* [ASSIGNMENT 1]: Which organization does Alejandra Castillo lead, according to the census advocate profiles?
* [ASSIGNMENT 2]: Summarize the census advocate profiles in two sentences.
* [ASSIGNMENT 3]: List every organization or church named in the census advocate profiles.

* [EXTRACT]:
⟨

Suher Adi, Formerly Arab American Institute
Suher Adi believes that Arab Americans must take charge of their educational materials so they can bridge access to language resources
for English language learners or those who have a language barrier. A language gap also impacts the Arab American community’s ability
to advocate for the issues that matter the most to them.
Lizette Escobedo, Naleo Educational Fund
Lizette Escobedo believes that as a Latina millennial, daughter of immigrants, and single mom, the chances of people like her being
missed or undercounted is quite high. In fact, despite being the second-largest population group in the country and among the
fastest-growing, Latinos are severely undercounted.
Sahra Nguyen , SEARAC / Nguyen Coffee Supply
Sahra Nguyen advocates for a complete count of the Southeast Asian and Vietnamese American communities. She believes the
census can make their stories, struggles, and fight more visible, which will lead to inclusion in conversations around their needs and
in conversations for racial justice and building an equitable world.
Alejandra Castillo, YWCA USA
A full, fair, and accurate census is crucial for organizations like YWCA, which Alejandra Castillo leads, to continue to provide federally
supported, life-saving services to women and girls. With those resources, they can better their health, education, safety, equity, and
overall well-being, leading to an improved life for families and stronger communities.
Rev. Dr. Damaris Whittaker, Fort Washington Collegiate Church
Pastor Damaris Whittaker is concerned that gentrification is displacing Latinx families out of the homes they have lived in for decades. They
need protection — but first, the government needs to know they exist. Accurate census data can reflect the economic makeup of the
community, leading to services that address these inequities.

⟩

* [DATA SUPPLIED]:
⟨

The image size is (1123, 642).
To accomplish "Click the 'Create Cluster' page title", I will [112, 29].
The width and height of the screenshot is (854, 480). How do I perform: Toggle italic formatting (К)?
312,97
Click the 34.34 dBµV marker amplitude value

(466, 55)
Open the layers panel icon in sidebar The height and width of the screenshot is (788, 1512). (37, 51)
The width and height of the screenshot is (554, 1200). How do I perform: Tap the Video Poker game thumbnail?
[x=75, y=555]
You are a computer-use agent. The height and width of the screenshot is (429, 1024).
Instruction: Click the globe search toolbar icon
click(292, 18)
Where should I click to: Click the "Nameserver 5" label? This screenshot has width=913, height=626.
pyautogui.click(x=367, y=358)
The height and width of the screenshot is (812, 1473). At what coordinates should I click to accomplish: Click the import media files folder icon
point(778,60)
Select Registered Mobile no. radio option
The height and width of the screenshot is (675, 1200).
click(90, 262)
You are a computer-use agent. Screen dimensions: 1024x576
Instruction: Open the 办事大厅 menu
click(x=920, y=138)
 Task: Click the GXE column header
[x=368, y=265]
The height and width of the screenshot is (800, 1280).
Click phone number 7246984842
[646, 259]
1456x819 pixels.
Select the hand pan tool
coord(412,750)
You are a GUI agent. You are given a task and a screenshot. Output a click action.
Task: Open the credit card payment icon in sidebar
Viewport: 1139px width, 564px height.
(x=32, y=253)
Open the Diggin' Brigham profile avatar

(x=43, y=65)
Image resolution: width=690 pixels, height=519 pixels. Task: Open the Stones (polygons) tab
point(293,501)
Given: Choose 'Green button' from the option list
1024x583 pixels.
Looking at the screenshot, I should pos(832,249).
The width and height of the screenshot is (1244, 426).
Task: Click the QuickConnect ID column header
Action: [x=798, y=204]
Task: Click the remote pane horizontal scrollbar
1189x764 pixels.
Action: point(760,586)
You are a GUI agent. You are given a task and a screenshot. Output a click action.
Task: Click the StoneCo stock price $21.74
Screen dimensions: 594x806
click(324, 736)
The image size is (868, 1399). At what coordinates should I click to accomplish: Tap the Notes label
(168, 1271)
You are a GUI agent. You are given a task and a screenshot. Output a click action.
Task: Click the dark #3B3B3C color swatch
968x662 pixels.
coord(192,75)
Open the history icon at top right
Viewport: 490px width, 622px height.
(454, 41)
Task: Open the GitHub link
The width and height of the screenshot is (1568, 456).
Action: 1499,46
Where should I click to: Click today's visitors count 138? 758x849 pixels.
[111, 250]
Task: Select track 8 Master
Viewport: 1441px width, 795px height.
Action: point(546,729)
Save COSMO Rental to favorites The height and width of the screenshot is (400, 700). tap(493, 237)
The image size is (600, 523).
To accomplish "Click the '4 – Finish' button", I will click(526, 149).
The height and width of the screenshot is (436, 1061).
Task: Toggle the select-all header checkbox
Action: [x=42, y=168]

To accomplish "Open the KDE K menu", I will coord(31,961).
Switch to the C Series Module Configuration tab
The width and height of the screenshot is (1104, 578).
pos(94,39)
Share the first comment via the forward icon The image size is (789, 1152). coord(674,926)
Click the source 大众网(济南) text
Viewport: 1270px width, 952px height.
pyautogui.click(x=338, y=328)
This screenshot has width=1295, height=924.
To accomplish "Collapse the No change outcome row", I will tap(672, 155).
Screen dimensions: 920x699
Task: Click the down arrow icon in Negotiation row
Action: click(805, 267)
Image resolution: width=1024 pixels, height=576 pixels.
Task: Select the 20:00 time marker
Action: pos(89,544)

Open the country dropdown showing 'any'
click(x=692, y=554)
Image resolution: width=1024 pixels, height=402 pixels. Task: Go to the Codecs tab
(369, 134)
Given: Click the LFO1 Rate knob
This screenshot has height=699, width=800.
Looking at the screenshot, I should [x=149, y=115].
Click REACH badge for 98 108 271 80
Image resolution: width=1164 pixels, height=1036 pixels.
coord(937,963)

⟩

* [WORKED SOLUTION 1]: YWCA USA

* [WORKED SOLUTION 2]: The profiles present five advocates and their concerns for their communities, beginning with Suher Adi's view that Arab Americans must take charge of their educational materials to bridge language gaps. Lizette Escobedo warns that Latinos are severely undercounted, while Sahra Nguyen, Alejandra Castillo, and Damaris Whittaker argue that a complete, accurate census brings visibility, federally supported services, and help against inequities.

* [WORKED SOLUTION 3]:
Arab American Institute
Naleo Educational Fund
SEARAC
Nguyen Coffee Supply
YWCA USA
Fort Washington Collegiate Church